**WHAT THE EXERCISE ASKS**
Copy the records below, replacing "Viewport" with "Window" wherever it occurs and leaving everything else unchanged.
☆ ☆ ☆ ☆ ☆ ☆ ☆
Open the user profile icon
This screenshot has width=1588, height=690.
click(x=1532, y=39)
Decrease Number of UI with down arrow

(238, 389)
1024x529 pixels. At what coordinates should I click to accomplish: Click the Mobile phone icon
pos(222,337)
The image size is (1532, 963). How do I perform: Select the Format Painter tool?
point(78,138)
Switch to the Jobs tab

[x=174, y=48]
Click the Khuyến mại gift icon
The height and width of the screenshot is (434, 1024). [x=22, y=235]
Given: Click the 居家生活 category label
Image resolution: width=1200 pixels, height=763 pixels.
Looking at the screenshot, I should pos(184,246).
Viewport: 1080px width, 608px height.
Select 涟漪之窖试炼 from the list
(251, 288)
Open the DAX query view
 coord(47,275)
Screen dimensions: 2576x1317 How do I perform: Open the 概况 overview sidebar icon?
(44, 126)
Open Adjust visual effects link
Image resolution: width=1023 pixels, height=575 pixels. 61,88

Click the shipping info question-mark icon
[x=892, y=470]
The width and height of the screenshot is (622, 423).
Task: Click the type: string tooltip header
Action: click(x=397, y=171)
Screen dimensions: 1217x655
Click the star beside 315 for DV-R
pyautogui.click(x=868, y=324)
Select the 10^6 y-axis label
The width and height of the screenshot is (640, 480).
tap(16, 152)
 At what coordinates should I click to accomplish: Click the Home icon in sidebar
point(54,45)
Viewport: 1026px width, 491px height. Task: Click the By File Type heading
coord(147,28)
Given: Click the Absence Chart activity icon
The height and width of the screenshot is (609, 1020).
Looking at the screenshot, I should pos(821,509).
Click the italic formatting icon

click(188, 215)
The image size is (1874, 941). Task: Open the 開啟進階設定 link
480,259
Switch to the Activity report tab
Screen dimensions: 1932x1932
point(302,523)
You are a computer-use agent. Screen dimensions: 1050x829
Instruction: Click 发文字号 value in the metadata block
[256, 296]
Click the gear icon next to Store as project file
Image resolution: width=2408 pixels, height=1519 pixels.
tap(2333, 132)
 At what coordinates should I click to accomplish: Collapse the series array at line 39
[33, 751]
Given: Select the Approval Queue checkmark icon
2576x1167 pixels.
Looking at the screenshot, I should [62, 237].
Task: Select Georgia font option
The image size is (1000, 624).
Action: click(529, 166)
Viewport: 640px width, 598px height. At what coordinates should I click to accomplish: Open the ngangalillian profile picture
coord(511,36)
☆ ☆ ☆ ☆ ☆ ☆ ☆
**RESPONSE TO THE EXERCISE**
Open the user profile icon
This screenshot has width=1588, height=690.
click(x=1532, y=39)
Decrease Number of UI with down arrow

(238, 389)
1024x529 pixels. At what coordinates should I click to accomplish: Click the Mobile phone icon
pos(222,337)
The image size is (1532, 963). How do I perform: Select the Format Painter tool?
point(78,138)
Switch to the Jobs tab

[x=174, y=48]
Click the Khuyến mại gift icon
The height and width of the screenshot is (434, 1024). [x=22, y=235]
Given: Click the 居家生活 category label
Image resolution: width=1200 pixels, height=763 pixels.
Looking at the screenshot, I should pos(184,246).
Window: 1080px width, 608px height.
Select 涟漪之窖试炼 from the list
(251, 288)
Open the DAX query view
 coord(47,275)
Screen dimensions: 2576x1317 How do I perform: Open the 概况 overview sidebar icon?
(44, 126)
Open Adjust visual effects link
Image resolution: width=1023 pixels, height=575 pixels. 61,88

Click the shipping info question-mark icon
[x=892, y=470]
The width and height of the screenshot is (622, 423).
Task: Click the type: string tooltip header
Action: click(x=397, y=171)
Screen dimensions: 1217x655
Click the star beside 315 for DV-R
pyautogui.click(x=868, y=324)
Select the 10^6 y-axis label
The width and height of the screenshot is (640, 480).
tap(16, 152)
 At what coordinates should I click to accomplish: Click the Home icon in sidebar
point(54,45)
Window: 1026px width, 491px height. Task: Click the By File Type heading
coord(147,28)
Given: Click the Absence Chart activity icon
The height and width of the screenshot is (609, 1020).
Looking at the screenshot, I should pos(821,509).
Click the italic formatting icon

click(188, 215)
The image size is (1874, 941). Task: Open the 開啟進階設定 link
480,259
Switch to the Activity report tab
Screen dimensions: 1932x1932
point(302,523)
You are a computer-use agent. Screen dimensions: 1050x829
Instruction: Click 发文字号 value in the metadata block
[256, 296]
Click the gear icon next to Store as project file
Image resolution: width=2408 pixels, height=1519 pixels.
tap(2333, 132)
 At what coordinates should I click to accomplish: Collapse the series array at line 39
[33, 751]
Given: Select the Approval Queue checkmark icon
2576x1167 pixels.
Looking at the screenshot, I should [62, 237].
Task: Select Georgia font option
The image size is (1000, 624).
Action: click(529, 166)
Window: 640px width, 598px height. At what coordinates should I click to accomplish: Open the ngangalillian profile picture
coord(511,36)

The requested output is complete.